Evidence-Based Strategies for the Prevention and Treatment of Heartburn
This report was reviewed for medical and scientific accuracy by Evelyn R. Hermes De Santis, PharmD, Clinical Associate Professor, Department of Pharmacy Practice and Administration, Rutgers, The State University of New Jersey, Ernest Mario School of Pharmacy, Piscataway, New Jersey
Editorial
John R. Horn, PharmD, FCCP, Professor of Pharmacy, University of Washington School of Pharmacy and Associate Director of the University of Washington Medical Center Pharmacy Services, Seattle, Washington
Heartburn, the predominant symptom of gastroesophageal reflux disease (GERD), is one of the most common conditions encountered by pharmacists. GERD is a chronic disease that produces intermittent symptoms. Pharmacists are likely to be the first healthcare providers consulted by patients who are experiencing heartburn. Upon appropriate and thorough questioning of the patient to ascertain duration and severity of symptoms, pharmacists can be instrumental in helping patients with heartburn successfully self-manage their condition with a variety of safe and effective over-the-counter (OTC) medications. Moreover, pharmacists can qualify the patient for possible referral to their primary care physician for treatment. The availability of these medications enhances consumers' access to efficacious treatment options, empowers patients to improve self-care, and in the era of managed care and fiscal constraint, may possibly reduce health care expenditures. However, the multitude of available OTC products, combined with differing mechanisms of action, can create confusion among consumers and healthcare providers alike. What is the most effective treatment for heartburn? How long should the product be used before determining whether alternative treatment is needed? At what dose is this product most effective? Should the dose be increased? When should you take the product? How do you treat breakthrough episodes? At what point should the patient see their physician? In this context, the pharmacist is challenged to individualize appropriate patient therapy through understanding of the advantages and disadvantages of each of the multiple treatment options.

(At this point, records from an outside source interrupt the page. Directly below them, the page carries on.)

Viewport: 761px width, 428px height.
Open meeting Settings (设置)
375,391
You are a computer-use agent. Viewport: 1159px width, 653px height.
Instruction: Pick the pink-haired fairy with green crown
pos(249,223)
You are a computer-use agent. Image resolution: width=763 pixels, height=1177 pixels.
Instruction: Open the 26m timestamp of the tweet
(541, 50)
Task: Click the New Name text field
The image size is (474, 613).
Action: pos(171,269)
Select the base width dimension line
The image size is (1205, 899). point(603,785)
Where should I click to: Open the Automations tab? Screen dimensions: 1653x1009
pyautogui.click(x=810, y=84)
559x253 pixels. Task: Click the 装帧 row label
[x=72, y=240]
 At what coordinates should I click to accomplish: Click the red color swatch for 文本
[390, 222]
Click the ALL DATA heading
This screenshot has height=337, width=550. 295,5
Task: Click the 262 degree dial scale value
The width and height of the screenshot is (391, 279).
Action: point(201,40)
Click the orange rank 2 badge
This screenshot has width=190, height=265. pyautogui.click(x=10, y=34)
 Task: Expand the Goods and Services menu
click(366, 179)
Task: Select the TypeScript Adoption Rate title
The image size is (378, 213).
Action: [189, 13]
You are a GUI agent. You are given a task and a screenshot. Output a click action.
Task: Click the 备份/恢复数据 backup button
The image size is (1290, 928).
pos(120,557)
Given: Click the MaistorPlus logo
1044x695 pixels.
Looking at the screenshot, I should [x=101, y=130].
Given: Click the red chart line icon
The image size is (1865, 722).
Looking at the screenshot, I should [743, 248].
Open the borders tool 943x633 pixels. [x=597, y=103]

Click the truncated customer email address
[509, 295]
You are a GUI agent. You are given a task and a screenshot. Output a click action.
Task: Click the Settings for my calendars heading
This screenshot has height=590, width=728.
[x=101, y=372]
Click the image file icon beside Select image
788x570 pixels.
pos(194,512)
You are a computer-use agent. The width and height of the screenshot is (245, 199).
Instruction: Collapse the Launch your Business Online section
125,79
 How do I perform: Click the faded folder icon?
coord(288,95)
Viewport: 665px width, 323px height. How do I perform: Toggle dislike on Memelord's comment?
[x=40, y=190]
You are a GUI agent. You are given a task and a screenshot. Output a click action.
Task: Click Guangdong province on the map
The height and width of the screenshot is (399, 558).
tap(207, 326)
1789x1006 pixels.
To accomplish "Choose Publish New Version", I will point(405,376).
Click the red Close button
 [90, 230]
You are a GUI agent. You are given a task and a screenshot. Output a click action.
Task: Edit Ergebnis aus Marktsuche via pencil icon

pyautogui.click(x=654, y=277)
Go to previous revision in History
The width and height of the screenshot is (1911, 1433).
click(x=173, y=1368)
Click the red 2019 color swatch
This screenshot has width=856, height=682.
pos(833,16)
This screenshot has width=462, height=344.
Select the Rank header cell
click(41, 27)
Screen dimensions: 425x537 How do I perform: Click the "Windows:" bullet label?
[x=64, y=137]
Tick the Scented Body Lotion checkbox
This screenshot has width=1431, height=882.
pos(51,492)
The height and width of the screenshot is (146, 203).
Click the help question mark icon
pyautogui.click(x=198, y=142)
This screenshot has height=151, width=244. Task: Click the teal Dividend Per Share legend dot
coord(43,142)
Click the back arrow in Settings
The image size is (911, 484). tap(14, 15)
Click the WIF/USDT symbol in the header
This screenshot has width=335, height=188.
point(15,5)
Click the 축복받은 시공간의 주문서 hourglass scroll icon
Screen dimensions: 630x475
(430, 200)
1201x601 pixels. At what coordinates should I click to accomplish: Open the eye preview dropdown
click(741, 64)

The availability of OTC therapies including antacids, H2 receptor antagonists (H2RAs), and the combined use of these agents, provides a seemingly endless number of treatment options. However, most pharmacists will select a few products to recommend based on the patient's presentation. Since antacids have the most rapid onset of action, they are most appropriate for the treatment of active heartburn. A chewed antacid tablet would seem to provide an optimal drug delivery method to neutralize esophageal acid and terminate the heartburn resulting from acid refluxing into the esophagus. H2RAs have the advantages of suppressing gastric acid production, producing a longer duration of action than an antacid, and are preferred for heartburn prophylaxis and the control of nocturnal heartburn. I believe all patients should be provided with both an antacid and a H2RA, either in combination or as separate products, and given instructions on how to use the product to treat their symptoms. The combined use of an antacid and H2RA provides the dual benefit of a rapid onset of heartburn relief with a prolonged duration of heartburn prevention. By combining appropriate patient evaluation and counseling together with rational OTC product selection, pharmacists will be able to effectively manage many patients with uncomplicated heartburn.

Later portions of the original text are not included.